The interplay of recipient age and the causes of graft loss is poorly explored with conflicting results, and most analyses were performed in cohorts transplanted before the year 2000 [15]. However, it might be relevant to define age-dependent endpoints in clinical trials rather than a “one-size-fits-all” approach for all patients. Therefore, the aim of this study was to investigate the impact of recipient age on the causes of 816 graft losses among 1743 transplantations performed at the University Hospital Basel from 1995 to 2022. Furthermore, we explored the evolution of patient and death-censored graft survival in different age groups over time.
Materials and Methods
Patient Population and Study Design
This retrospective observational cohort study was approved by the local ethics committee (EKNZ 2023-01992). The patient flow is summarized in Figure 1. All adult and pediatric patients who underwent kidney transplantation at the University Hospital Basel between 1st January 1995 and 29th August 2022 were eligible. From a total of 1820 transplantations, we excluded patients without recent follow-up data (n = 77; 4%), resulting in a final population of 1743 transplantations in 1623 patients. End of follow-up was September 2023, and all transplantations had a minimal follow-up time of 1 year.

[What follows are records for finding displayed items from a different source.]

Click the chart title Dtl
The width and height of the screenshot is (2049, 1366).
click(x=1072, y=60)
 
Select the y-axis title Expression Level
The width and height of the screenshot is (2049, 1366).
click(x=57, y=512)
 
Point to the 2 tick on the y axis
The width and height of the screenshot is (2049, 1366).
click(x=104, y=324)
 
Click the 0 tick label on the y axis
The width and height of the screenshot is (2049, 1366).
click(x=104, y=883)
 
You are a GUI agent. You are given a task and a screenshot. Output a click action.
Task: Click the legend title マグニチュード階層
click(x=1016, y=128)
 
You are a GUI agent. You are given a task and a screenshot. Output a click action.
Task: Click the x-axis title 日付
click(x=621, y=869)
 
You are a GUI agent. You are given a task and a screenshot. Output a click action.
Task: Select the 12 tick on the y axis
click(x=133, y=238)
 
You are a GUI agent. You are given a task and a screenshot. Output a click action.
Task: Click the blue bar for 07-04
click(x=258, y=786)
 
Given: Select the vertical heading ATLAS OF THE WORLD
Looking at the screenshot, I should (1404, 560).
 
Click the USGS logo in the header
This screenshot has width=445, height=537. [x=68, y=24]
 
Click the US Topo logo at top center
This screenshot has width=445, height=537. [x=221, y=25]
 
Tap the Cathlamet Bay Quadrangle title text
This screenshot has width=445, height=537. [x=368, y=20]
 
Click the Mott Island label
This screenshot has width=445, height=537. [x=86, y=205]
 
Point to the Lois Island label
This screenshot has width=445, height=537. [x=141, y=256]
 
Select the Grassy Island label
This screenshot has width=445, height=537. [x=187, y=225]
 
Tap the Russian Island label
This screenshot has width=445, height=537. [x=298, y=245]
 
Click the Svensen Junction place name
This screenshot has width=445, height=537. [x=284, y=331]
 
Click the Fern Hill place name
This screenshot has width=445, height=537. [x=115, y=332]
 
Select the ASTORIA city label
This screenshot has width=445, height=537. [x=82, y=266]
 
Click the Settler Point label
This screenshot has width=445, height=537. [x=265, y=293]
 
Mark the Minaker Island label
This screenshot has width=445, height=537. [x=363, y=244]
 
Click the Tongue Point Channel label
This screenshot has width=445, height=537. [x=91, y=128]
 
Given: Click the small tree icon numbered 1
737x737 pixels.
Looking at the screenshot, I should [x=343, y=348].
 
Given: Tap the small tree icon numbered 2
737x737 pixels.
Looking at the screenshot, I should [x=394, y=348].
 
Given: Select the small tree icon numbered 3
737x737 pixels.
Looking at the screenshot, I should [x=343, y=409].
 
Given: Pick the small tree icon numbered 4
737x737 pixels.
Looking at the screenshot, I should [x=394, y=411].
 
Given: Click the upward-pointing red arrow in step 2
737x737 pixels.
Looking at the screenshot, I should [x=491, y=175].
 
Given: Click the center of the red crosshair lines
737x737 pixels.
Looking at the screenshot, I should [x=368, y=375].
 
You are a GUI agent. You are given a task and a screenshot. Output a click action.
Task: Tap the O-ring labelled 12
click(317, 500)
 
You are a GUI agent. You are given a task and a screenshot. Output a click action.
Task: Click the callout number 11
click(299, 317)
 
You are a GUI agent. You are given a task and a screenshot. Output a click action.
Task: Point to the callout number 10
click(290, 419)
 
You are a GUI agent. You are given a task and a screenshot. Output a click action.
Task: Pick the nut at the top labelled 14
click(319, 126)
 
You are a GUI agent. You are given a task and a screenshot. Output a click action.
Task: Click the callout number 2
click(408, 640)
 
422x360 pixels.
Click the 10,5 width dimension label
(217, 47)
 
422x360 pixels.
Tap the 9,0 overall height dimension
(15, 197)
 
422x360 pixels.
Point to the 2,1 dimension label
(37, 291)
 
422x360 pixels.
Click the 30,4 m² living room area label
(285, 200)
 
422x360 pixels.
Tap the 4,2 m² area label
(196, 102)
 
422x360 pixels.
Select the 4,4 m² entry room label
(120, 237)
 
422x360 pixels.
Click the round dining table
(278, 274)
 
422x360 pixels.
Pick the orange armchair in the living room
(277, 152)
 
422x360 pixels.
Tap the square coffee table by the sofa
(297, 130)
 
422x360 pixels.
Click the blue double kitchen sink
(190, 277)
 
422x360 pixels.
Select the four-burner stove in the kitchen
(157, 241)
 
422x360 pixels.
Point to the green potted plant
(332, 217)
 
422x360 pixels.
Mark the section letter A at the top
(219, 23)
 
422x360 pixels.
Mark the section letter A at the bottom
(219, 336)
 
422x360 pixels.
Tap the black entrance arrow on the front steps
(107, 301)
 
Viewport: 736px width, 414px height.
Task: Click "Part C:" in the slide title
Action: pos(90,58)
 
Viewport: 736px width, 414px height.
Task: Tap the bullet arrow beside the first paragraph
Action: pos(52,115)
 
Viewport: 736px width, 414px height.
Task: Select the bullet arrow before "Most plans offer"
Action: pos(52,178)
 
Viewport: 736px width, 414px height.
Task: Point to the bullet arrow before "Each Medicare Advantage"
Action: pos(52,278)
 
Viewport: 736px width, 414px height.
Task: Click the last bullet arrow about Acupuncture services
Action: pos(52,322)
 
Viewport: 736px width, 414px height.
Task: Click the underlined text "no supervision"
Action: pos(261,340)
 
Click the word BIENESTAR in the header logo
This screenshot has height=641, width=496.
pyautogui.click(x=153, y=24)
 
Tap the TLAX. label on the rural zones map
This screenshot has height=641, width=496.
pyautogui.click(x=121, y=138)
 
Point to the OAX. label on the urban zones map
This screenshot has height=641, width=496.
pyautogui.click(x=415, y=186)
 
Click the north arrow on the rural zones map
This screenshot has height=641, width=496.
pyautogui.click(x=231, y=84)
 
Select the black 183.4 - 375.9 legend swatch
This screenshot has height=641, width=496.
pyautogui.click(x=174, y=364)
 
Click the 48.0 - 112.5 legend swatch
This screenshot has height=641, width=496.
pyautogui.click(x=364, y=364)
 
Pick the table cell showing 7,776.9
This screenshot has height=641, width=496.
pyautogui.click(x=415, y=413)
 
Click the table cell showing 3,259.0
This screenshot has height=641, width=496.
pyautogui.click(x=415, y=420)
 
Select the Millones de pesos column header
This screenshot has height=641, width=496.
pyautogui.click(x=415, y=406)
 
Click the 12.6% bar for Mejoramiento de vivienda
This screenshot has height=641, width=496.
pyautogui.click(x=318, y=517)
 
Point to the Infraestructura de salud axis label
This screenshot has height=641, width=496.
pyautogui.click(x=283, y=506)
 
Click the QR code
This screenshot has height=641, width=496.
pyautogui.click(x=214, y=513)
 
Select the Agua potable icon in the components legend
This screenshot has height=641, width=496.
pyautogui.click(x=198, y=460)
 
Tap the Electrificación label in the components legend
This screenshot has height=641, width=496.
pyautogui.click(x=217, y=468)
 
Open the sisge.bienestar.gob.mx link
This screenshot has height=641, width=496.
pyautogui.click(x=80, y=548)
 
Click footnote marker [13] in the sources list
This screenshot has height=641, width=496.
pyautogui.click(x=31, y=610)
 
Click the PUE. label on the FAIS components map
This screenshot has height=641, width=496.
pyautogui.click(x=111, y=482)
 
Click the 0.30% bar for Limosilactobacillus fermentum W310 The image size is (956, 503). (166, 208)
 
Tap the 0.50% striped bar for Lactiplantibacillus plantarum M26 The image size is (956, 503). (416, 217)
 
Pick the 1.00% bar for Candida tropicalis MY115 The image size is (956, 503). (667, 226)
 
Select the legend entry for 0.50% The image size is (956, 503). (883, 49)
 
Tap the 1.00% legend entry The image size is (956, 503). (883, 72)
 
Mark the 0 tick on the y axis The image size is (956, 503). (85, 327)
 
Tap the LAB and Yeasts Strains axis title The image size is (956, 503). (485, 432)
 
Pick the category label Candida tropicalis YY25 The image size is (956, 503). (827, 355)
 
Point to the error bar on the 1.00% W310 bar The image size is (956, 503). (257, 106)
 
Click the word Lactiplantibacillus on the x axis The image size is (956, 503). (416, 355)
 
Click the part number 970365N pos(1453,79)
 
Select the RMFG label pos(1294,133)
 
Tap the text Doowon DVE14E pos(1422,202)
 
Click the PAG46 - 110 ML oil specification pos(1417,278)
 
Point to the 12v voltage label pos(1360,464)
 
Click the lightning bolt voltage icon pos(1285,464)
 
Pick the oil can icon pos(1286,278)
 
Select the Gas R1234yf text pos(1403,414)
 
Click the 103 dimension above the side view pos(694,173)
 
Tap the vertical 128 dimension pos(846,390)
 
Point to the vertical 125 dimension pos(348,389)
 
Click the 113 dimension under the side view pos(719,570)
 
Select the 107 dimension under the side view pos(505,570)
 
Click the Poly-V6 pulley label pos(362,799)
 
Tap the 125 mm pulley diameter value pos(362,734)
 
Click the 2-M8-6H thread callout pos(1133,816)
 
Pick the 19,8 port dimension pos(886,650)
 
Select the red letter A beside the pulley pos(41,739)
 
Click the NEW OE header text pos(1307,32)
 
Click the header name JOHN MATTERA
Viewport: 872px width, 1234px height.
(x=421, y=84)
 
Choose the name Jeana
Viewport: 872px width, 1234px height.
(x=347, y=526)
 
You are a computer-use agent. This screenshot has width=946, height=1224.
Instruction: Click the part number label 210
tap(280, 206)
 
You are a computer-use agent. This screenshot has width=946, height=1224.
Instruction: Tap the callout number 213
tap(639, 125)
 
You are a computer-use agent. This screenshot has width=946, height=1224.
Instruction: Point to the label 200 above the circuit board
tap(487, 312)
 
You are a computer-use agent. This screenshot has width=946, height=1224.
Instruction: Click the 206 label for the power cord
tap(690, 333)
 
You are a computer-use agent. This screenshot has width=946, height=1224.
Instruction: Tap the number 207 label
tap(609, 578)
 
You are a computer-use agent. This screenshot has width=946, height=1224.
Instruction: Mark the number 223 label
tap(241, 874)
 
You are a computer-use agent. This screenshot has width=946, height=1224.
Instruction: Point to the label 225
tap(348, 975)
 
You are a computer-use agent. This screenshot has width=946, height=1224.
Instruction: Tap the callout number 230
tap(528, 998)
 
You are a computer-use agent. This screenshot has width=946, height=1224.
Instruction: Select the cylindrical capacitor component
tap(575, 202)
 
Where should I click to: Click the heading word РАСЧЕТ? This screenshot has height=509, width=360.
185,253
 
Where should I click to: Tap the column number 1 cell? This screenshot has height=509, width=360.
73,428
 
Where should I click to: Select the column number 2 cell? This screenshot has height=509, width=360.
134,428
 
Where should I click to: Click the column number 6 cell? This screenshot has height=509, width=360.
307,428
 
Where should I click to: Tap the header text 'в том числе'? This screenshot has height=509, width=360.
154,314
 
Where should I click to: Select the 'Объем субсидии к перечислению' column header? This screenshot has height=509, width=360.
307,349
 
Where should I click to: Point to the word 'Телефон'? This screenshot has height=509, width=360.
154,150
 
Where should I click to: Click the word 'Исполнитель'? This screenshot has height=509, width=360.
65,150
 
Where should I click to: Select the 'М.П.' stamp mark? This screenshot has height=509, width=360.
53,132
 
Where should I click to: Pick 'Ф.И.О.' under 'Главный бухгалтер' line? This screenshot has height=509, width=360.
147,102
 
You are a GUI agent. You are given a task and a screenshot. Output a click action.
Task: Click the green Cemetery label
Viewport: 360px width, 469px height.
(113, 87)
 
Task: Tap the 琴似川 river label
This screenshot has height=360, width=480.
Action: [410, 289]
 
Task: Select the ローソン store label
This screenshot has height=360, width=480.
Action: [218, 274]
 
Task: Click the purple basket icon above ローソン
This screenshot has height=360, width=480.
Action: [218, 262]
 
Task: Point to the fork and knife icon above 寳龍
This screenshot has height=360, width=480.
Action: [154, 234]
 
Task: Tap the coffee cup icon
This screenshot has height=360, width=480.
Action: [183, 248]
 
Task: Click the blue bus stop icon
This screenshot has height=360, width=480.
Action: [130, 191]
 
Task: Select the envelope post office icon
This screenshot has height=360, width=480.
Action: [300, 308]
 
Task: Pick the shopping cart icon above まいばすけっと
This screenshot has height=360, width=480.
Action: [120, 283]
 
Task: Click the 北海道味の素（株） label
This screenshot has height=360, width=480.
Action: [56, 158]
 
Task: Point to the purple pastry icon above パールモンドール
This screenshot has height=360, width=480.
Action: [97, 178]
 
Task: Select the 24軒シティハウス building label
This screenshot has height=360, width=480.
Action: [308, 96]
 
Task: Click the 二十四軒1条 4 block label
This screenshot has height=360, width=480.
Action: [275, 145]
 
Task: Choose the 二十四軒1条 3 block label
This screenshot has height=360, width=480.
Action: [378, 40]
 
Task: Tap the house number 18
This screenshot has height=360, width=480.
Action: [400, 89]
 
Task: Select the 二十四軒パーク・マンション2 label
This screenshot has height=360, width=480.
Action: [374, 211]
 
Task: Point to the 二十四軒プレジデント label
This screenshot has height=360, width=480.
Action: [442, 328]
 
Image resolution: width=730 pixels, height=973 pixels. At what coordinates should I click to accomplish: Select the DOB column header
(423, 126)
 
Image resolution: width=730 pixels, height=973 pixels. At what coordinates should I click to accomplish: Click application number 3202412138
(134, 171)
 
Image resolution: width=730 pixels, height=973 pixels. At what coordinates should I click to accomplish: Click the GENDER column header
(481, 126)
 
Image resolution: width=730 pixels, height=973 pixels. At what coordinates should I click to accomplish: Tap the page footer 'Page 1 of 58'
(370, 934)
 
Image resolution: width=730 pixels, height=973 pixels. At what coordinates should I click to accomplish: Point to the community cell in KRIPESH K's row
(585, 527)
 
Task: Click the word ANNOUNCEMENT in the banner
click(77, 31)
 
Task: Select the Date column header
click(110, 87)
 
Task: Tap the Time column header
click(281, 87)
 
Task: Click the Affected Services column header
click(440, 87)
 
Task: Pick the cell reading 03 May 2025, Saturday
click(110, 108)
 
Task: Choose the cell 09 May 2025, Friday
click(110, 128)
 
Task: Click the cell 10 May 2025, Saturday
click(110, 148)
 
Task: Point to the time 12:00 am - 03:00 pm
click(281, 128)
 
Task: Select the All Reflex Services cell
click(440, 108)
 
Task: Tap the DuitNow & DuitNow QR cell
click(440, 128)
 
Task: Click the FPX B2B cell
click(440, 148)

To describe the evolution of patient age as well as patient and graft survival over time, we divided the study population into three eras. These time frames correspond to major developments in transplantation medicine. The first era (1995–2004; n = 570) was dominated by Cyclosporine-based maintenance immunosuppression and immunological risk stratification based on complement-dependent cytotoxicity crossmatches. The second era (2005–2014; n = 593) was characterized by Tacrolimus-Mycophenolate (Tac-MMF) based immunosuppression and the implementation of an ABO-incompatible living donor kidney transplantation program [16]. In addition, since 2005 we prospectively used single-antigen beads (SA beads) on the Luminex platform for immunological risk stratification (i.e., virtual crossmatch) with a cutoff of 500 MFI for positivity [17]. If current or historic donor-specific HLA antibodies (HLA-DSA) were present and the current CDC crossmatch was negative, the transplantation was performed, but considered as high risk, and an induction therapy with anti-thymocyte globulin (ATG) as well as intravenous immunoglobulins was given [18]. In the absence of HLA-DSA, basiliximab was used as induction therapy, and steroids were withdrawn beyond month 3 posttransplant, if no rejection had occurred [19]. In the third era (2015–2022; n = 580), donation after circulatory death (DCD) donors became more prevalent, and in general the acceptance criteria for allograft recipients were widened.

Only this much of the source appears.